What the exercise asks
For each line below that includes the word "Очерки", make a copy.

Supplied data below:

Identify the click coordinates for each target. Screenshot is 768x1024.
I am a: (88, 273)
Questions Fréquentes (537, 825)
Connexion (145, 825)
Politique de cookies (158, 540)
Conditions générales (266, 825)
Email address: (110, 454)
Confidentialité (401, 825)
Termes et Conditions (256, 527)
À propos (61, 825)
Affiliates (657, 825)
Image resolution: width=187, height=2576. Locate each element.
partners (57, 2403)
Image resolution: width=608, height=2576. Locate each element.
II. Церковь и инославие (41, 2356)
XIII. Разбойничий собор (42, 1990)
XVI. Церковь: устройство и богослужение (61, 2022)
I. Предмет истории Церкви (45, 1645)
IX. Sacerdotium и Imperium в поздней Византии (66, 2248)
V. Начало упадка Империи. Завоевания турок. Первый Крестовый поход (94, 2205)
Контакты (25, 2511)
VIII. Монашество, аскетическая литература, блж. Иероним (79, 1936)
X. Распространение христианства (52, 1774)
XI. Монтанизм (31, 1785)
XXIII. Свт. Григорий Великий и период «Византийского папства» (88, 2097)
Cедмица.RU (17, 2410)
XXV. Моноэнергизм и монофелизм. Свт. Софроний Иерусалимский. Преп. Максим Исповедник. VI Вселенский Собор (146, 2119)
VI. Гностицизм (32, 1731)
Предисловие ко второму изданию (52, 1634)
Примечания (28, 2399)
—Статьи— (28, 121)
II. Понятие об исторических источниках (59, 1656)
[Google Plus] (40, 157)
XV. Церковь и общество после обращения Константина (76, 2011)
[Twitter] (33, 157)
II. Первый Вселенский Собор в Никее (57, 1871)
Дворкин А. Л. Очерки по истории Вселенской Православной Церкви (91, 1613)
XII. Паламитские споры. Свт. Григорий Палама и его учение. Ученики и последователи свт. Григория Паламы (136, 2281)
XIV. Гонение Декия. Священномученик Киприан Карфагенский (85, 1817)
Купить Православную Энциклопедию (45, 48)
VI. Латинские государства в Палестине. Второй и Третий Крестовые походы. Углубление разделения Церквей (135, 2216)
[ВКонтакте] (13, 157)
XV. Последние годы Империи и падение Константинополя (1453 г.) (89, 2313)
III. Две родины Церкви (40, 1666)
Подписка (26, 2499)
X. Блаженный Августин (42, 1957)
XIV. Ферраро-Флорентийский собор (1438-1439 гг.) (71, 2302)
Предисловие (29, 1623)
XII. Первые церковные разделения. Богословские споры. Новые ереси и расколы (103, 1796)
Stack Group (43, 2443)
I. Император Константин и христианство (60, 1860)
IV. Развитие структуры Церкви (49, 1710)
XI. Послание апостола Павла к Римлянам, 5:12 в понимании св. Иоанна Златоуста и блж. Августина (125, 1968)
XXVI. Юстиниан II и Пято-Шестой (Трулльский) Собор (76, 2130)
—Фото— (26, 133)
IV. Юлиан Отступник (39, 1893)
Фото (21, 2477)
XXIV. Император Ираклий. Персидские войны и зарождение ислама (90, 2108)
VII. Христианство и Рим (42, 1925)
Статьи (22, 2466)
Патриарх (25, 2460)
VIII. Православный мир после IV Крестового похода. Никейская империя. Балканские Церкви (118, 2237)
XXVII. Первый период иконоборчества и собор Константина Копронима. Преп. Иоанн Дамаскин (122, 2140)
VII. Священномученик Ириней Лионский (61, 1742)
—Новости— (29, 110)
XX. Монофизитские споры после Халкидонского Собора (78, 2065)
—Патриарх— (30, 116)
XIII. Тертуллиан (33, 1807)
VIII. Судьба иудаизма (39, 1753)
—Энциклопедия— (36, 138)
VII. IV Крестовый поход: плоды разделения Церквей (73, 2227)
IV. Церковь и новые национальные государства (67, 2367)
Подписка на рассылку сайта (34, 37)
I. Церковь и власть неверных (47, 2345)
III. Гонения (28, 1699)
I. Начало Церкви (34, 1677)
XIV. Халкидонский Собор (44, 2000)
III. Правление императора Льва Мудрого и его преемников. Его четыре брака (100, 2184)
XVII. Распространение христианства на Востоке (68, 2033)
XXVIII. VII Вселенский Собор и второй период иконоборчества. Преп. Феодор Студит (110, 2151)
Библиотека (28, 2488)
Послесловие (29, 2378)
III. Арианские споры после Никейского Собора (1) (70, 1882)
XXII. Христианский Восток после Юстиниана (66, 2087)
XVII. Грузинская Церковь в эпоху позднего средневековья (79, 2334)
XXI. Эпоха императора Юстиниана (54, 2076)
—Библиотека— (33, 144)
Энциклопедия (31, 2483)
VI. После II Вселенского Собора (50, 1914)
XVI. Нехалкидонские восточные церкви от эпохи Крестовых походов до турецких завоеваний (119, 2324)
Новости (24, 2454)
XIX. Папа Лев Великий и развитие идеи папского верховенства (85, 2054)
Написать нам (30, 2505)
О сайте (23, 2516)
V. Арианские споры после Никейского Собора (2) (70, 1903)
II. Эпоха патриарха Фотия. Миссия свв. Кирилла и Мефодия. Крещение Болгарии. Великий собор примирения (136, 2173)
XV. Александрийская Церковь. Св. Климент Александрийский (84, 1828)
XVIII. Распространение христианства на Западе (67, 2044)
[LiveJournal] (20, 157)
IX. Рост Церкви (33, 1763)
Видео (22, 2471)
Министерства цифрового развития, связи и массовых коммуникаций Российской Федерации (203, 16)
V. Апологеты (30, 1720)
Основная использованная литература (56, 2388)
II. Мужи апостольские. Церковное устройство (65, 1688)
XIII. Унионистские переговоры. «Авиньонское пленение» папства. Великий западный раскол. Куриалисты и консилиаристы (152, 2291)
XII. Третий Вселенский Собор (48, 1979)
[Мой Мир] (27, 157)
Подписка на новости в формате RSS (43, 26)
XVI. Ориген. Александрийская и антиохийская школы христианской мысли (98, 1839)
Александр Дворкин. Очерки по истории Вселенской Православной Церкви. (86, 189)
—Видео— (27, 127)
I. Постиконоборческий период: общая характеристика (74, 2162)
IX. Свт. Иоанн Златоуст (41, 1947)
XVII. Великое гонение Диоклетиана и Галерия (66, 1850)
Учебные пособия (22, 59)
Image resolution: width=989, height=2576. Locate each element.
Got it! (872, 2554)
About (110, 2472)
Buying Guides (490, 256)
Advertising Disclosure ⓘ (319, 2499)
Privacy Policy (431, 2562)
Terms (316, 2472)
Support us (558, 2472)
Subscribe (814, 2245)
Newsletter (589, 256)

End of Supplied data.

Answer for this exercise
Дворкин А. Л. Очерки по истории Вселенской Православной Церкви (91, 1613)
Александр Дворкин. Очерки по истории Вселенской Православной Церкви. (86, 189)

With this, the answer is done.